The expected answer is the set of lines in the data below between the line holding "Hračky pro nejmenší (366, 2404)" and the line holding "Pyramida kubus hranatá (606, 1598)", inclusive, written out exactly.

**Material provided**
=== Begin Enclosure ===

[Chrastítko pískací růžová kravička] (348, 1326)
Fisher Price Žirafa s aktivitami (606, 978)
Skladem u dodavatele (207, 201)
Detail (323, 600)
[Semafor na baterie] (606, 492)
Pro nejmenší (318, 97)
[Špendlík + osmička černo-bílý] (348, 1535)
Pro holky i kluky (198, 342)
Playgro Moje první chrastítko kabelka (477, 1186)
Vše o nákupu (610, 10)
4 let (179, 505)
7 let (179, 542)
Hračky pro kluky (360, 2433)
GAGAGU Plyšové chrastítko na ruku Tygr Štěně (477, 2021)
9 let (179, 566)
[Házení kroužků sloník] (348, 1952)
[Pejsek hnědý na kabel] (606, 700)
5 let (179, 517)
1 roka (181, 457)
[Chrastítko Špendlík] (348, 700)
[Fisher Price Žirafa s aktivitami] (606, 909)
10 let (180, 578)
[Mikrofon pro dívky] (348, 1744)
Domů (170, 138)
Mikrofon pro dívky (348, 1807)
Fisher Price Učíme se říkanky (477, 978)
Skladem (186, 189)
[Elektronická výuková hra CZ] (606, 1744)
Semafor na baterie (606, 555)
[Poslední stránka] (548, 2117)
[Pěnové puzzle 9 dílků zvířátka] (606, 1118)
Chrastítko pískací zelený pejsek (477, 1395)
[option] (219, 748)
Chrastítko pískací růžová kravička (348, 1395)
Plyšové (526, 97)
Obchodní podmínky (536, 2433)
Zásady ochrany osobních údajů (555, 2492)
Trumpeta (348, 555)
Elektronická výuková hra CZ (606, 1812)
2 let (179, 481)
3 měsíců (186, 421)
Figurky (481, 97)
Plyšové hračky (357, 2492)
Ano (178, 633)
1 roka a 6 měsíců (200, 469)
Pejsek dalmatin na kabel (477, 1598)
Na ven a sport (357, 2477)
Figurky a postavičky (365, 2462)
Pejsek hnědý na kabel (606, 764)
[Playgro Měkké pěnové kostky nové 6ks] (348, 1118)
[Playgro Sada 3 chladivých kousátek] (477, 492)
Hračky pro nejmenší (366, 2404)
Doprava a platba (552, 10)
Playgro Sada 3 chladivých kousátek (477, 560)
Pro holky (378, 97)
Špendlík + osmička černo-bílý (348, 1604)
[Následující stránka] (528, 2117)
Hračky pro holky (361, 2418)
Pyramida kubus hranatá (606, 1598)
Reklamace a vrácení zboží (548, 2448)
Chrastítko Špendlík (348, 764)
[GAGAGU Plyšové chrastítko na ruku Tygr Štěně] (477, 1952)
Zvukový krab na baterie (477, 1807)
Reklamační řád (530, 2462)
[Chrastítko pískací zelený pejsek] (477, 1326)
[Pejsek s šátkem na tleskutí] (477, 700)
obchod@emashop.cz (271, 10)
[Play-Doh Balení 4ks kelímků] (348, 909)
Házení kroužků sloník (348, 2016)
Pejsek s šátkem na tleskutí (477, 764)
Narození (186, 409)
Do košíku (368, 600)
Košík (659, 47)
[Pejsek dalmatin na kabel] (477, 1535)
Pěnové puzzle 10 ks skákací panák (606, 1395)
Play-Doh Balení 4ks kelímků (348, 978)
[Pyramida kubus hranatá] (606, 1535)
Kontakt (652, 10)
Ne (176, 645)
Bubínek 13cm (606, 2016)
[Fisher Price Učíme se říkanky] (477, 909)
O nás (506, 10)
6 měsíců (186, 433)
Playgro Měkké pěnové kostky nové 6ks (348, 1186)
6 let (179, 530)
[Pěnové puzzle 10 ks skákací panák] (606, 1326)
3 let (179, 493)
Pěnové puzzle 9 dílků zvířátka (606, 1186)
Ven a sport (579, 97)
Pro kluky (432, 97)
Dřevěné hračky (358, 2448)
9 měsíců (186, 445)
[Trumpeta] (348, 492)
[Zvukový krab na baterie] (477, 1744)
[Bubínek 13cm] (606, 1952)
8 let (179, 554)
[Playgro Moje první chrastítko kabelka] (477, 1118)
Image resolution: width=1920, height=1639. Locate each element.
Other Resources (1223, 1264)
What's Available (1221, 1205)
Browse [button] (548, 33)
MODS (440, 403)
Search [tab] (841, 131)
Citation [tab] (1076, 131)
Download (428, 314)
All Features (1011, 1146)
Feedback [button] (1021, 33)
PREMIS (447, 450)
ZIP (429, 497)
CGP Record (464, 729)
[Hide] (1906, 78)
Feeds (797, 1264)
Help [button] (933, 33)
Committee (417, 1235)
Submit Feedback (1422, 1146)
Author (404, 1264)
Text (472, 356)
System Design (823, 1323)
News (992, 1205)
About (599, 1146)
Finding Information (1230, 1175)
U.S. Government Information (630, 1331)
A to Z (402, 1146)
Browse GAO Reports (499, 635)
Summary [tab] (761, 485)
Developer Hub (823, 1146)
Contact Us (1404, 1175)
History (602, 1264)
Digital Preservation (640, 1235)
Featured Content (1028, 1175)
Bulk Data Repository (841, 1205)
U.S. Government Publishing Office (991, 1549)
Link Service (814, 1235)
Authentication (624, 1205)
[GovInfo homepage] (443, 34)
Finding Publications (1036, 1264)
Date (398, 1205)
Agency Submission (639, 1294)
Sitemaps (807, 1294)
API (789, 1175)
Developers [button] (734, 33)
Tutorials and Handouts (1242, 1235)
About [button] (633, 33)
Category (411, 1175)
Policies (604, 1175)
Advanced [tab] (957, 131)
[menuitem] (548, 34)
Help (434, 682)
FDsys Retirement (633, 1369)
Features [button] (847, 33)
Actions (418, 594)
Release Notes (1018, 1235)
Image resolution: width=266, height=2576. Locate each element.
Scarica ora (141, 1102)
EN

=== End Enclosure ===

**Solution below**
Hračky pro nejmenší (366, 2404)
Doprava a platba (552, 10)
Playgro Sada 3 chladivých kousátek (477, 560)
Pro holky (378, 97)
Špendlík + osmička černo-bílý (348, 1604)
[Následující stránka] (528, 2117)
Hračky pro holky (361, 2418)
Pyramida kubus hranatá (606, 1598)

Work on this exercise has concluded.